Ketua DPD RI, AA LaNyalla Mahmud Mattalitti mengatakan ulama harus ikut menentukan arah perjalanan bangsa. Hal itu disampaikan LaNyalla dalam Kuliah Umum di Sekolah Tinggi Ilmu Syariah Hidayatullah, Komplek Pondok Pesantren Hidayatullah, Balikpapan.
"Para ulama dan tokoh agama adalah representasi dari negarawan dan seorang negarawan tidak berpikir next election, tetapi berpikir next generation," ujarnya dalam keterangan tertulis, Sabtu (15/1/2022).
Keikutsertaan ulama dan tokoh agama tersebut lantaran LaNyalla prihatin terhadap kondisi sistem tata negara pasca amandemen Konstitusi 1999-2002 silam. Sejak saat itu, kedaulatan rakyat sudah tidak memiliki wadah yang utuh.
+ + + + +
● Soal latihan 1:
Tuliskan kembali seluruh berita tentang peran ulama tersebut tanpa mengubah apa pun.
Berita di atas dan entri berikut diambil dari sumber yang berlainan.

● Data penunjuk halaman dan layar:
+ + + + +
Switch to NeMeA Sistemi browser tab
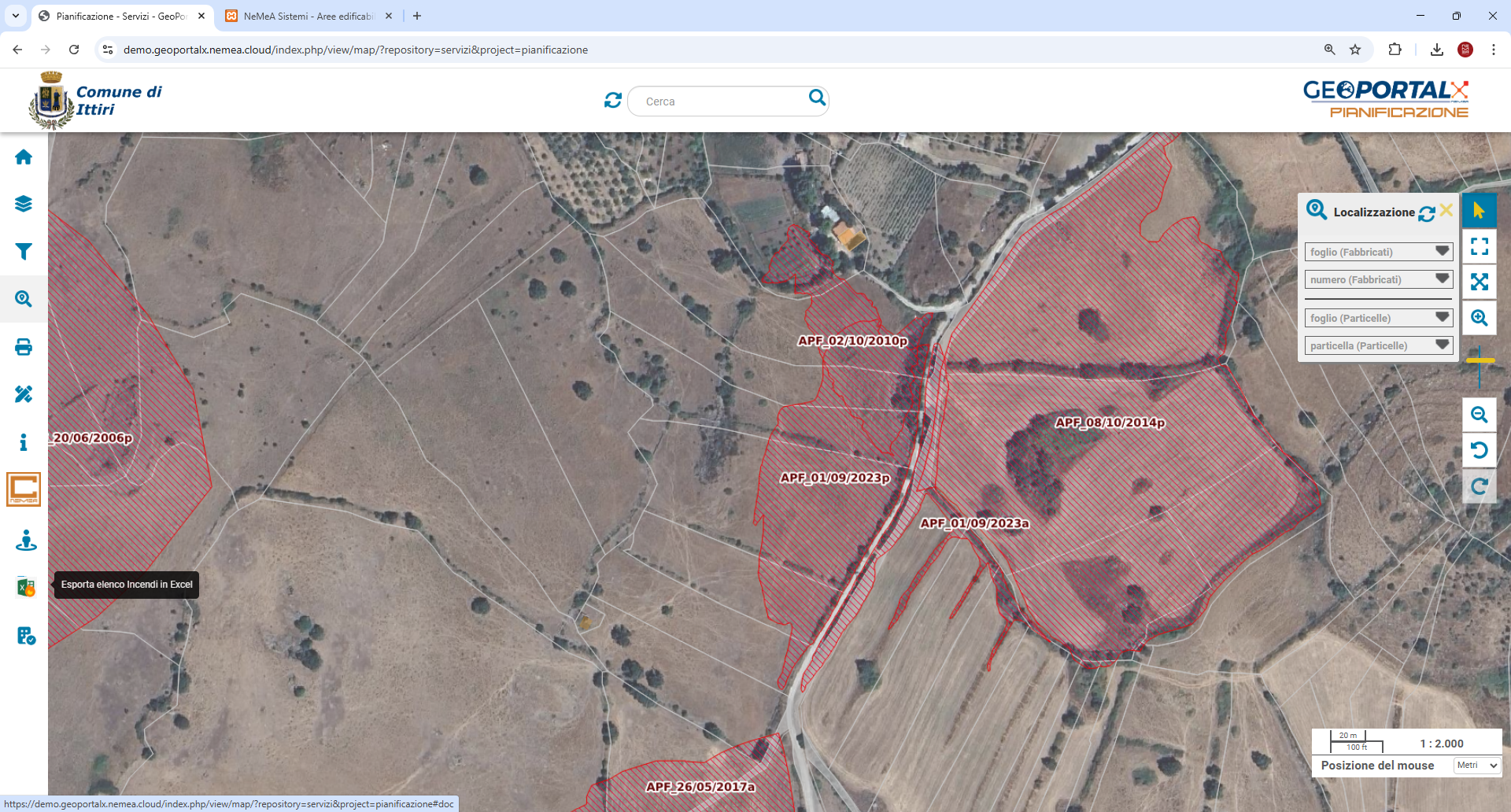1511x812 pixels. [x=307, y=16]
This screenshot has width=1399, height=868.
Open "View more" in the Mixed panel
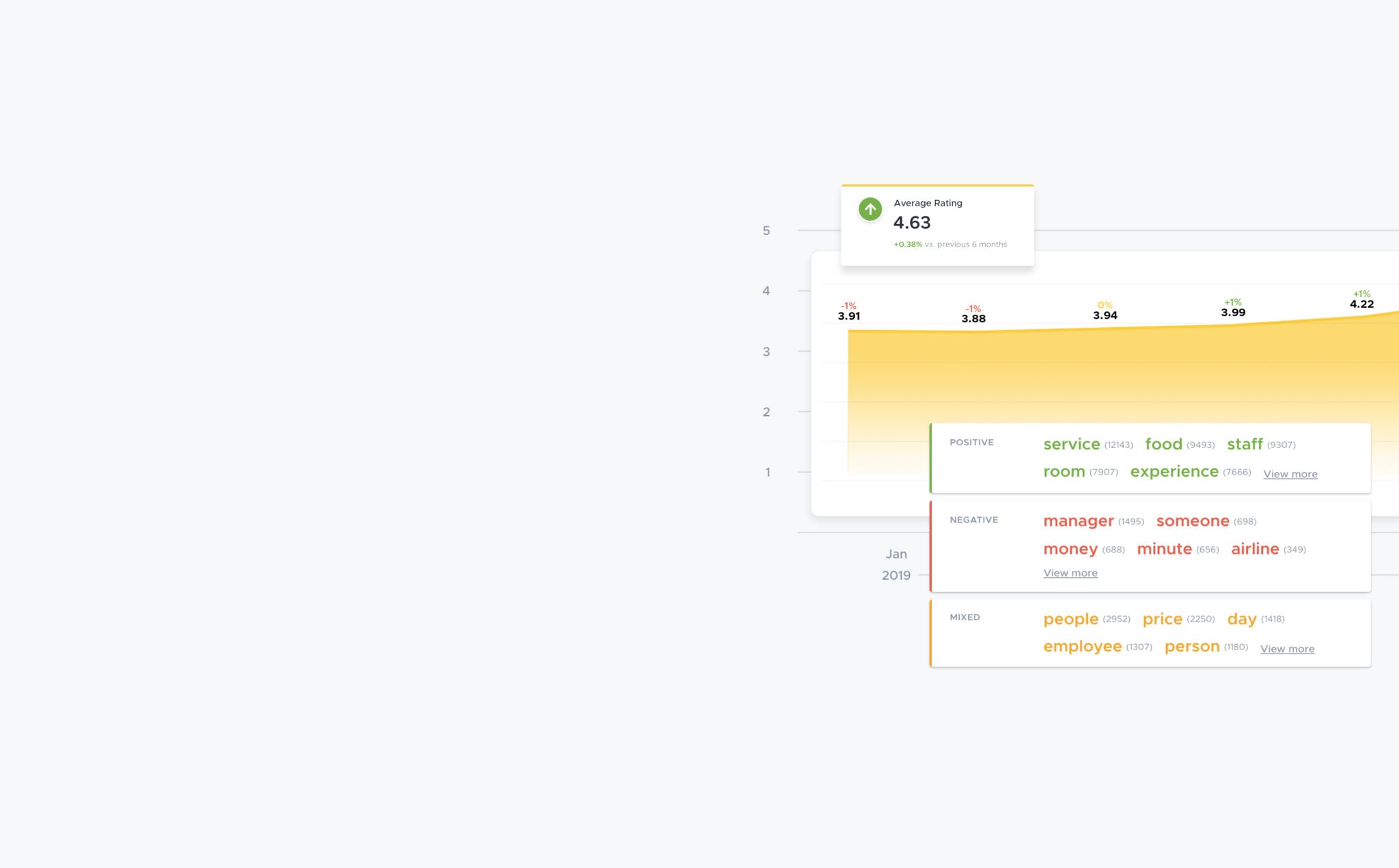1287,649
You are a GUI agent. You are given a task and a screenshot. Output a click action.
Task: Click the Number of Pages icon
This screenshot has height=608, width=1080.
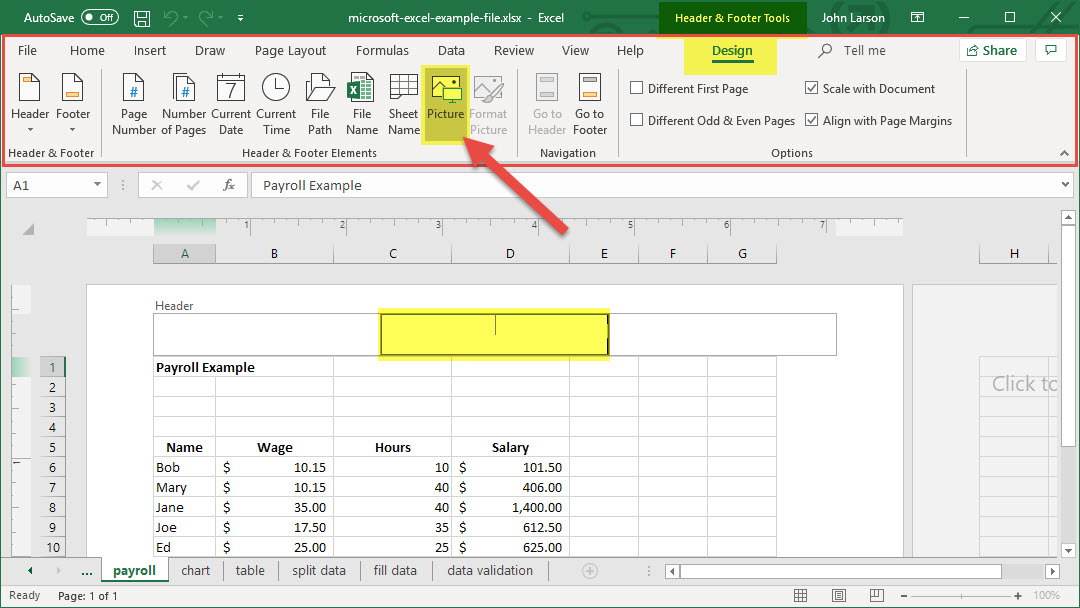click(x=184, y=104)
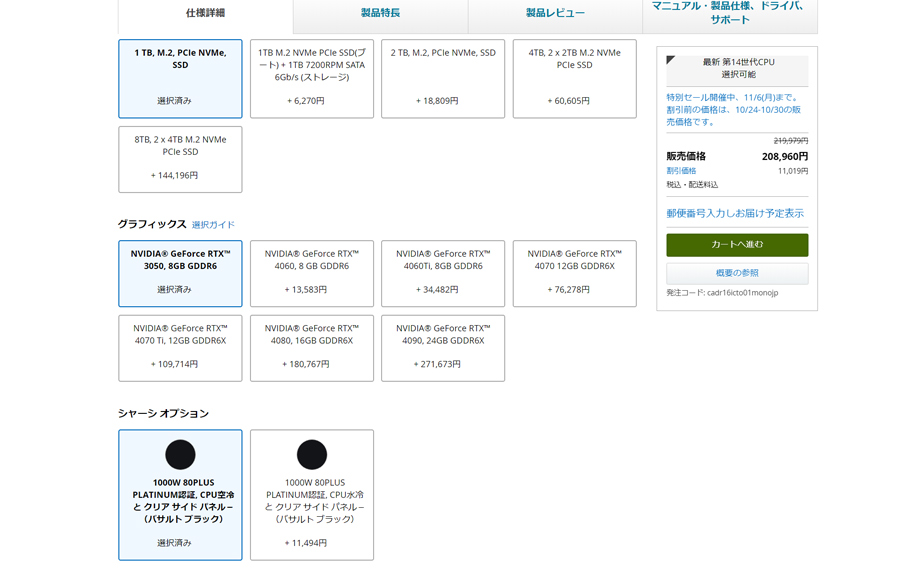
+ + + + +
● Soal latihan 2:
Kembalikan apa adanya semua baris entri mulai dari baris yang memuat "You are a GUI" hingga akhir entri, termasuk baris pertama itu. Gambar tidak perlu disertakan dalam jawaban.

● Hasil yang benar 1:
Ketua DPD RI, AA LaNyalla Mahmud Mattalitti mengatakan ulama harus ikut menentukan arah perjalanan bangsa. Hal itu disampaikan LaNyalla dalam Kuliah Umum di Sekolah Tinggi Ilmu Syariah Hidayatullah, Komplek Pondok Pesantren Hidayatullah, Balikpapan.
"Para ulama dan tokoh agama adalah representasi dari negarawan dan seorang negarawan tidak berpikir next election, tetapi berpikir next generation," ujarnya dalam keterangan tertulis, Sabtu (15/1/2022).
Keikutsertaan ulama dan tokoh agama tersebut lantaran LaNyalla prihatin terhadap kondisi sistem tata negara pasca amandemen Konstitusi 1999-2002 silam. Sejak saat itu, kedaulatan rakyat sudah tidak memiliki wadah yang utuh.

● Hasil yang benar 2:
You are a GUI agent. You are given a task and a screenshot. Output a click action.
Task: Click the Number of Pages icon
This screenshot has height=608, width=1080.
click(x=184, y=104)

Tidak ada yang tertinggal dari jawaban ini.